DIRECTIONS -> Reproduce these lines without any change, from the line with "At what coordinates should I click to accomplish: View" to the line with "(x=1663, y=810)", and give only those lines.

EXERCISE MATERIAL ->

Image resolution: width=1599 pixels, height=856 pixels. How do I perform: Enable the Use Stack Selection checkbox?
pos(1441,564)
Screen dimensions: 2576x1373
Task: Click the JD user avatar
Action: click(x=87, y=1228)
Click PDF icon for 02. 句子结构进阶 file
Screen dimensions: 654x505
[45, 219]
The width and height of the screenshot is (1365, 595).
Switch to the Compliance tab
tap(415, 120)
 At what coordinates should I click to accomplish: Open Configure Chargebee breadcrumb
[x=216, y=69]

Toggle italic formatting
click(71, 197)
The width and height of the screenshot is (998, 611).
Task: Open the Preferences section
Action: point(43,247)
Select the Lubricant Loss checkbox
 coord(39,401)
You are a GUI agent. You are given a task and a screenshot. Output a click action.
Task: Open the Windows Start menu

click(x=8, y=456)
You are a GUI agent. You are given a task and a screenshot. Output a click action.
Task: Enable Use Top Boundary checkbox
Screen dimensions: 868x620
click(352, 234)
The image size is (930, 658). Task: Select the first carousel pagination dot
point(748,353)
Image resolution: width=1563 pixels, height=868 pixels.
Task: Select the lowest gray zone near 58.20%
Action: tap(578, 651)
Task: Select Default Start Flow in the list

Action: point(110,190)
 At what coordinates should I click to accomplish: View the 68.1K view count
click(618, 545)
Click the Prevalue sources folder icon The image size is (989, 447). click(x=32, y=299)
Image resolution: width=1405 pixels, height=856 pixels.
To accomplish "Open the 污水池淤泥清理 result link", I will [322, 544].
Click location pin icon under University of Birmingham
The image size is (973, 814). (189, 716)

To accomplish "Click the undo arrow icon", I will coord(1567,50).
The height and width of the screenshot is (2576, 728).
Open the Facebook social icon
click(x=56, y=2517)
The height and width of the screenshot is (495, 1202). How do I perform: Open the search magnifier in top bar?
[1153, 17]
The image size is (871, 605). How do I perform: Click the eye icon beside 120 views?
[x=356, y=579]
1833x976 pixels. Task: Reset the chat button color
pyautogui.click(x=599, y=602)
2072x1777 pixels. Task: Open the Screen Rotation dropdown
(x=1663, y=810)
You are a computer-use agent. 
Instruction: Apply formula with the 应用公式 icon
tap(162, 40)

EXERCISE RESPONSE ->
 At what coordinates should I click to accomplish: View the 68.1K view count
click(618, 545)
Click the Prevalue sources folder icon The image size is (989, 447). click(x=32, y=299)
Image resolution: width=1405 pixels, height=856 pixels.
To accomplish "Open the 污水池淤泥清理 result link", I will [322, 544].
Click location pin icon under University of Birmingham
The image size is (973, 814). (189, 716)

To accomplish "Click the undo arrow icon", I will coord(1567,50).
The height and width of the screenshot is (2576, 728).
Open the Facebook social icon
click(x=56, y=2517)
The height and width of the screenshot is (495, 1202). How do I perform: Open the search magnifier in top bar?
[1153, 17]
The image size is (871, 605). How do I perform: Click the eye icon beside 120 views?
[x=356, y=579]
1833x976 pixels. Task: Reset the chat button color
pyautogui.click(x=599, y=602)
2072x1777 pixels. Task: Open the Screen Rotation dropdown
(x=1663, y=810)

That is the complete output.